La F1 si è autoassolta. «Abbiamo seguito le giuste procedure, la colpa è del pilota che non ha rispettato l’ordine di rallentare», questa è stata in sintesi la conclusione dell’inchiesta: 318 pagine di analisi e spiegazioni che non hanno convinto i genitori. Anzi, li hanno feriti ancor di più. «Vogliamo ristabilire la verità – dice papà Philippe -. Quell’incidente sarebbe stato evitato se non fossero stati commessi così tanti errori».
Lo schianto in Giappone
Il 5 ottobre del 2014 a Suzuka si abbatte una tempesta di pioggia, l’asfalto in alcuni tratti è allagato e la visibilità insufficiente, come segnalato via radio da diversi piloti. Eppure si sta disputando il Gran premio del Giappone. A bordo pista un gruppo di steward manovra per rimuovere la monoposto di Adrian Sutil. Pochi istanti dopo anche Bianchi sbanda su un ruscello che si è formato in una curva, esce di pista e si va a schiantare contro un carro gru di sei tonnellate e mezzo. L’impatto è devastante, il pilota batte la testa e non riprenderà mai più conoscenza. Dall’ospedale giapponese sarà trasportato a quello di Nizza, la sua città, sempre assistito dai familiari. 
La tattica legale
Bianchi è la prima vittima della F1 dopo Ayrton Senna, scomparso il 1° maggio del 1994. E questa è la prima volta che i genitori non si rassegnano alla freddezza delle spiegazioni tecniche e cercano un responsabile e un risarcimento. Lo studio Stewarts Law di Londra, che si definisce «specializzato in dispute di elevato valore», chiama in causa la Federazione internazionale dell’Automobile, che è l’arbitro degli sport motoristici, il team Marussia e il detentore dei diritti commerciali della F1, ovvero Bernie Ecclestone. «La morte di Jules Bianchi era evitabile», scrive l’avvocato Julian Chamberlayne.

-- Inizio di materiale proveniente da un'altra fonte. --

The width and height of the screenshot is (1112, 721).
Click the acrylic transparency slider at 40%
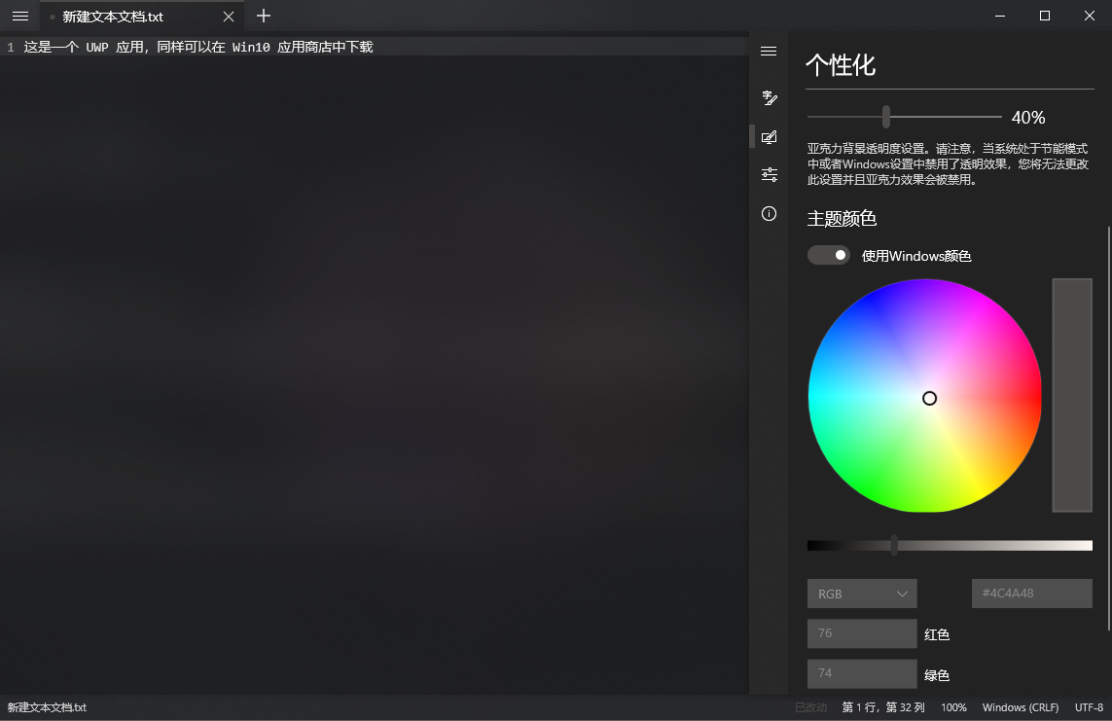(x=886, y=117)
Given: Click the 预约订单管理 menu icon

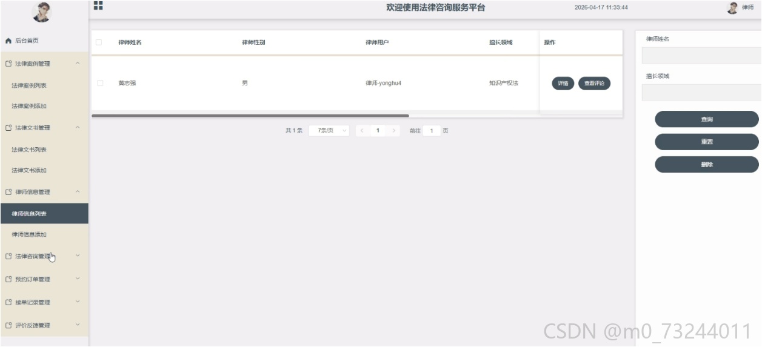Looking at the screenshot, I should click(x=8, y=279).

Il rapporto della Commissione d’inchiesta nominata dalla Fia si conclude con una serie di raccomandazioni per migliorare la sicurezza, «ma si dimentica di individuare gli errori che hanno portato all’incidente fatale», osserva il legale. La corsa si è disputata in un orario che non garantiva luce naturale sufficiente e in una stagione di tifoni. La direzione di gara, inoltre, non ha mandato in pista la safety car malgrado ci fosse una monoposto incidentata nella via di fuga. La Fia ha infine sostenuto che Bianchi avrebbe dovuto rispettare la doppia bandiera gialla che veniva sventolata nella zona di pericolo, un segnale che significa «rallentare ed essere pronti a fermarsi». Ma quanti piloti hanno mai osservato scrupolosamente questo ordine? Quanti sono stati sanzionati in passato per non averlo fatto? È giusto mettere a repentaglio l’incolumità di un pilota in condizioni di guida proibitive (oltre che degli uomini del soccorso, che sono stati sfiorati dalla monoposto di Bianchi, uscita di pista a 214 chilometri l’ora)? Lo deciderà un giudice. E comunque si concluderà la vicenda, si creerà un precedente. «Vogliamo una risposta a tante domande», insistono papà Philippe e mamma Christine. Nel nome del figlio hanno creato una fondazione che contano di alimentare con i soldi del risarcimento. L’obiettivo: aiutare i giovani piloti a coronare il sogno di correre. Il sogno spezzato del loro Jules.